● YOUR INSTRUCTIONS
Restate the whole listing word for word, missing no line.
═════ MATERIAL SUPPLIED ═════
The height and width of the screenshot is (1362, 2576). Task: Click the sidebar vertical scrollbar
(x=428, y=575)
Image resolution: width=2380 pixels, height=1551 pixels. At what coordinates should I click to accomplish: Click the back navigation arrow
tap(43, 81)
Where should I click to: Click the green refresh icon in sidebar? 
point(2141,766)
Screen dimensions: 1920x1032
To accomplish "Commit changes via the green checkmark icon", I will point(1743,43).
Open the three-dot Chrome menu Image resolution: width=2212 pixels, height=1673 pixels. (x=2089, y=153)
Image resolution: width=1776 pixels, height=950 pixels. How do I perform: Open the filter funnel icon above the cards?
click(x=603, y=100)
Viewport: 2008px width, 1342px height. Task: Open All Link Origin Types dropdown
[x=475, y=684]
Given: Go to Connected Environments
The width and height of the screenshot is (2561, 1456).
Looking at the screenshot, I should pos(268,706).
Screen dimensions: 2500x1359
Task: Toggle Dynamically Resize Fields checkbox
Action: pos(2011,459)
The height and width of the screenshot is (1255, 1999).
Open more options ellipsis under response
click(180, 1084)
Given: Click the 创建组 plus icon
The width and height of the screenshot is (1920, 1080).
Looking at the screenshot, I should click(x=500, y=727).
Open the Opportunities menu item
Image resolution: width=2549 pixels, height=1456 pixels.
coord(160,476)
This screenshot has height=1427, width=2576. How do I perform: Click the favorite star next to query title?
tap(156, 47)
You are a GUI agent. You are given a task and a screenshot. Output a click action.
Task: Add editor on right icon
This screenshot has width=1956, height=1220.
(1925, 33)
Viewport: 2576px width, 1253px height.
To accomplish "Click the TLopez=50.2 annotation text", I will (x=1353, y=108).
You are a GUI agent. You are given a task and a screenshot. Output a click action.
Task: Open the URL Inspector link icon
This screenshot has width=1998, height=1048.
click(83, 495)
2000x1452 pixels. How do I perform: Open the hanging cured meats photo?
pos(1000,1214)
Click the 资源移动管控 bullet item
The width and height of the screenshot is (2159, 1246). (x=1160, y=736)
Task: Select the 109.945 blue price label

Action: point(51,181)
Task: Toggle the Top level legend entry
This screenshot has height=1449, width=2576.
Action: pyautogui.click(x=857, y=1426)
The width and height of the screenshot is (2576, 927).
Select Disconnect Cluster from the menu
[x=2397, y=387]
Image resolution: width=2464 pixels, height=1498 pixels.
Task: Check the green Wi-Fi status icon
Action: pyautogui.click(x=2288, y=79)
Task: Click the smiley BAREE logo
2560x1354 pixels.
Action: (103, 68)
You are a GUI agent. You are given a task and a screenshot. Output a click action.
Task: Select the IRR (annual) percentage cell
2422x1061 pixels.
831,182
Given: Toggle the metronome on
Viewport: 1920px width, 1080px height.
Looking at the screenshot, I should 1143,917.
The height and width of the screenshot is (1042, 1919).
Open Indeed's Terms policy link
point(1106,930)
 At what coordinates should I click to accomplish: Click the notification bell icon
═════
● YOUR RESPONSE
The height and width of the screenshot is (1362, 2576). Task: Click the sidebar vertical scrollbar
(x=428, y=575)
Image resolution: width=2380 pixels, height=1551 pixels. At what coordinates should I click to accomplish: Click the back navigation arrow
tap(43, 81)
Where should I click to: Click the green refresh icon in sidebar? 
point(2141,766)
Screen dimensions: 1920x1032
To accomplish "Commit changes via the green checkmark icon", I will point(1743,43).
Open the three-dot Chrome menu Image resolution: width=2212 pixels, height=1673 pixels. (x=2089, y=153)
Image resolution: width=1776 pixels, height=950 pixels. How do I perform: Open the filter funnel icon above the cards?
click(x=603, y=100)
Viewport: 2008px width, 1342px height. Task: Open All Link Origin Types dropdown
[x=475, y=684]
Given: Go to Connected Environments
The width and height of the screenshot is (2561, 1456).
Looking at the screenshot, I should pos(268,706).
Screen dimensions: 2500x1359
Task: Toggle Dynamically Resize Fields checkbox
Action: pos(2011,459)
The height and width of the screenshot is (1255, 1999).
Open more options ellipsis under response
click(180, 1084)
Given: Click the 创建组 plus icon
The width and height of the screenshot is (1920, 1080).
Looking at the screenshot, I should click(x=500, y=727).
Open the Opportunities menu item
Image resolution: width=2549 pixels, height=1456 pixels.
coord(160,476)
This screenshot has height=1427, width=2576. How do I perform: Click the favorite star next to query title?
tap(156, 47)
You are a GUI agent. You are given a task and a screenshot. Output a click action.
Task: Add editor on right icon
This screenshot has width=1956, height=1220.
(1925, 33)
Viewport: 2576px width, 1253px height.
To accomplish "Click the TLopez=50.2 annotation text", I will (x=1353, y=108).
You are a GUI agent. You are given a task and a screenshot. Output a click action.
Task: Open the URL Inspector link icon
This screenshot has width=1998, height=1048.
click(83, 495)
2000x1452 pixels. How do I perform: Open the hanging cured meats photo?
pos(1000,1214)
Click the 资源移动管控 bullet item
The width and height of the screenshot is (2159, 1246). (x=1160, y=736)
Task: Select the 109.945 blue price label

Action: point(51,181)
Task: Toggle the Top level legend entry
This screenshot has height=1449, width=2576.
Action: pyautogui.click(x=857, y=1426)
The width and height of the screenshot is (2576, 927).
Select Disconnect Cluster from the menu
[x=2397, y=387]
Image resolution: width=2464 pixels, height=1498 pixels.
Task: Check the green Wi-Fi status icon
Action: pyautogui.click(x=2288, y=79)
Task: Click the smiley BAREE logo
2560x1354 pixels.
Action: (103, 68)
You are a GUI agent. You are given a task and a screenshot. Output a click action.
Task: Select the IRR (annual) percentage cell
2422x1061 pixels.
831,182
Given: Toggle the metronome on
Viewport: 1920px width, 1080px height.
Looking at the screenshot, I should 1143,917.
The height and width of the screenshot is (1042, 1919).
Open Indeed's Terms policy link
point(1106,930)
 At what coordinates should I click to accomplish: Click the notification bell icon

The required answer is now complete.